Top of Excerpted data
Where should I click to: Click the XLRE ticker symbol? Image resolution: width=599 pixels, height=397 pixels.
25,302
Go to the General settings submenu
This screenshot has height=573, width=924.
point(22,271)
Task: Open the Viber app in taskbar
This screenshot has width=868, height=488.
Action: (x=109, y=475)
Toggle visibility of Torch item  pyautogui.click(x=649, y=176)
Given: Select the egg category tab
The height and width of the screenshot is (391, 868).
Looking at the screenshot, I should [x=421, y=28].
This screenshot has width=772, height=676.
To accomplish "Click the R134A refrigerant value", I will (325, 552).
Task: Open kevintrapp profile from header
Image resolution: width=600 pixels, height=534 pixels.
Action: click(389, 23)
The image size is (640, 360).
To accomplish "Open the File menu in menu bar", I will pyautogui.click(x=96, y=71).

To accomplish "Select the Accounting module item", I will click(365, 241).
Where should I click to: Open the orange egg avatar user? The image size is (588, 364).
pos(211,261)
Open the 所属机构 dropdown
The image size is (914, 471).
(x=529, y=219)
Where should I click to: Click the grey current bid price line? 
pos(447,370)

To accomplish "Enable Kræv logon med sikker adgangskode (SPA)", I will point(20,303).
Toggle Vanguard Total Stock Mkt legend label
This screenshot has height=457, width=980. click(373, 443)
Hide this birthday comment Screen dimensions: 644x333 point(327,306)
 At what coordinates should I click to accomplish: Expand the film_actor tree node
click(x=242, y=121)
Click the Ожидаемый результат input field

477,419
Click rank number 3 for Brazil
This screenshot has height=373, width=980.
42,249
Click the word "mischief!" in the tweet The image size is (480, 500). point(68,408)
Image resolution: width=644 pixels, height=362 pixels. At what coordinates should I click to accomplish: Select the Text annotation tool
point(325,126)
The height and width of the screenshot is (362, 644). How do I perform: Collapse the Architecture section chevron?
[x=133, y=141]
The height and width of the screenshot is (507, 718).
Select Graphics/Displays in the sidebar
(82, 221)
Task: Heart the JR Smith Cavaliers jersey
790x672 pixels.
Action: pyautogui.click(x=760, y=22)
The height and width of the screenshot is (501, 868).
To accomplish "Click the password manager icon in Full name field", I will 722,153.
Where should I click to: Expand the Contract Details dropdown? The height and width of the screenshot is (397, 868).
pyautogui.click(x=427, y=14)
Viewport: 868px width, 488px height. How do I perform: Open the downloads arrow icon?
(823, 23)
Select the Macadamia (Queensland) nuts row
Bottom of Excerpted data
What is required :: Set the material down exactly as written, starting at its first line. The line containing "Task: Open kevintrapp profile from header" is the last one to include.

Result below ::
Where should I click to: Click the XLRE ticker symbol? Image resolution: width=599 pixels, height=397 pixels.
25,302
Go to the General settings submenu
This screenshot has height=573, width=924.
point(22,271)
Task: Open the Viber app in taskbar
This screenshot has width=868, height=488.
Action: (x=109, y=475)
Toggle visibility of Torch item  pyautogui.click(x=649, y=176)
Given: Select the egg category tab
The height and width of the screenshot is (391, 868).
Looking at the screenshot, I should [x=421, y=28].
This screenshot has width=772, height=676.
To accomplish "Click the R134A refrigerant value", I will (325, 552).
Task: Open kevintrapp profile from header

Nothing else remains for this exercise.